2941 - Toxicity with Contemporary Radiotherapy in Inflammatory Bowel Disease Patients Treated for Pelvic Malignancies

J. ZInkin¹, Y. Ziemba², H. D. Zinkin³, M. Akerman⁴, and B. Parashar⁵; ¹Northwell Health, Lake Success, NY, ²Department of Pathology, Northwell Health, Lake Success, NY, ³Department of Radiation Medicine, Northwell Health, Lake Success, NY, ⁴Biostatistics Unit, Office of Academic Affairs, Northwell Health, Lake Success, NY, ⁵Northwell, Lake Success, NY

Purpose/Objective(s): Inflammatory bowel disease (IBD), which includes both Crohn’s (CD) and ulcerative colitis (UC) is characterized as an autoimmune disease of chronic bowel inflammation. Pelvic radiotherapy (RT) has traditionally been offered with discretion due to the concern of inducing severe enteritis and colitis. However, considering contemporary RT techniques such as intensity modulated radiation therapy (IMRT) and improved drugs for IBD, we performed a retrospective cohort study to review toxicities from RT for pelvic tumors in IBD patients. We hypothesized that patients with IBD do not experience increased RT toxicity. Materials/

Methods: Following IRB approval, we queried the patient database from 2010-2024 and identified 174 patients with a diagnosis of IBD and rectal or uterine cancer. Following exclusions (i.e. missing data, no IBD diagnosis, treatment with surgery alone), 22 patients were analyzed who met the inclusion criteria. Variables collected included type of RT (pelvic v brachytherapy), fractionation (hypofractionation v conventional), toxicity (CTCAE v.5 grading), type of systemic treatment [Chemotherapy (C) or Immunotherapy (IO)], and IBD medications during therapy.
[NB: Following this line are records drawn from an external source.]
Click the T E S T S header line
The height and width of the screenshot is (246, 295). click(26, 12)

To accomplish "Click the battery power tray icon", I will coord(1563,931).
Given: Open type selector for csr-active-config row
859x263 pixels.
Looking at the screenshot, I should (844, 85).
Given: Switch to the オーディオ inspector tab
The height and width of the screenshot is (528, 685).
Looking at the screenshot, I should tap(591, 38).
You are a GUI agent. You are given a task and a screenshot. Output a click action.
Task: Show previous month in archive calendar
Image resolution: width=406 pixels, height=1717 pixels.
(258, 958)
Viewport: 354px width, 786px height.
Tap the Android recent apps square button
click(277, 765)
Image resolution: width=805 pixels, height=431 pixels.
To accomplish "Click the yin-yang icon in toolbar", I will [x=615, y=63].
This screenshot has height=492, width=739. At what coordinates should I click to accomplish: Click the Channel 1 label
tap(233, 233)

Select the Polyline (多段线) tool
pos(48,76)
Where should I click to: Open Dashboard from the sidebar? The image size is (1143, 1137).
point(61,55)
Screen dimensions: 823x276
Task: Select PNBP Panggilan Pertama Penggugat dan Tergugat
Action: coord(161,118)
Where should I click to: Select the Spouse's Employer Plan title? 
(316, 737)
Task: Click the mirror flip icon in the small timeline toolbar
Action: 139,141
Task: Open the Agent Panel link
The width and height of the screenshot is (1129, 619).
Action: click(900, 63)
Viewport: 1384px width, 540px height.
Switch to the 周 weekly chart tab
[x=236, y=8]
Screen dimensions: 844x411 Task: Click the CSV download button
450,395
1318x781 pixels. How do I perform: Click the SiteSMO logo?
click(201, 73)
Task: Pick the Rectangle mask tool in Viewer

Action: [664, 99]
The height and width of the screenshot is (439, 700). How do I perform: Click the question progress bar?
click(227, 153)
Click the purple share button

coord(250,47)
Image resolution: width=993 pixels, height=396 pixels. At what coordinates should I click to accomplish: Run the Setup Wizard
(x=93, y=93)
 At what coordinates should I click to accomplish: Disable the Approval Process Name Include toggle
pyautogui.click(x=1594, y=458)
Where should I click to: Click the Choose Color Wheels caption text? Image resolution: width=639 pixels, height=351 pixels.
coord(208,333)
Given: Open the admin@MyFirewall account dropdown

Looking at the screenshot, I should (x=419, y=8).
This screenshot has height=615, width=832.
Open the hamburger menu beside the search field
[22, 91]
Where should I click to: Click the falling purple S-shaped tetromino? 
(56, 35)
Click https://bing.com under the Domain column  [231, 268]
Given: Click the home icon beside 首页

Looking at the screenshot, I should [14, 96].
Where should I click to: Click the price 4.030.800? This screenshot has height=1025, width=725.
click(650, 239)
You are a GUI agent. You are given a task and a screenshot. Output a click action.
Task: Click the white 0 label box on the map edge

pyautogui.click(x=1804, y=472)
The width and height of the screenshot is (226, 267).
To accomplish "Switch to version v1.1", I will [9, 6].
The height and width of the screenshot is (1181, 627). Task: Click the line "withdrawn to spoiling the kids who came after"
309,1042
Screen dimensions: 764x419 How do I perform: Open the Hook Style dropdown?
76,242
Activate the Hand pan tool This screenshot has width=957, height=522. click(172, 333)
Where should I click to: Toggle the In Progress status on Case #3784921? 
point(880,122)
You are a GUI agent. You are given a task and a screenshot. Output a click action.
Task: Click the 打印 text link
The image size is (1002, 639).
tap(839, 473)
Descriptive statistics were calculated for the overall sample, as well as by toxicity grade group (0-1 vs. 2-3). The two toxicity groups were compared using the Fisher’s exact test for categorical variables and the Wilcoxon rank sum test (the non-parametric counterpart to the two-sample t-test) for continuous data.
Results: Amongst the 22 patients treated, 77.28% (n=17) experienced CTCAE grades 0-1 gastrointestinal toxicity, 18.18% (n=4) grade 2 and 4.55% (n=1) grade 3 toxicity. No variables significantly impacted toxicity including gender (p=0.135), diagnosis (UC vs CD) (p=0.613), type of cancer (rectal v uterine) (p=0.266), dose fractionation (p=0.111), total RT dose (p=0.289), RT technique (IMRT vs 3DCRT) (n=0.589), duration of IO or C (p=1.000) or IBD medication use during treatment (p=1.000). Only one patient did not complete the prescribed course of RT due to grade 3 diarrhea. This was a male with UC and rectal cancer prescribed 5040 cGy with a 3DCRT plan. A diagnosis of IBD affected the physician’s treatment plan in 36.4% of patients, yet all received RT. These included decisions to offer adjuvant vaginal brachytherapy to minimize the risk of requiring EBRT in the future, hold immunotherapy, and sequence chemotherapy prior to pelvic RT.
Conclusion: Patients with IBD may not require modification of standard of care radiotherapy protocols for uterine and rectal cancer. Prospective studies are warranted to further clarify the role of modern techniques such as IMRT and adaptive therapy, as well as novel treatments such as immunotherapy in the management of IBD patients with malignancies. It is vital that these patients are not offered substandard therapies without supporting data.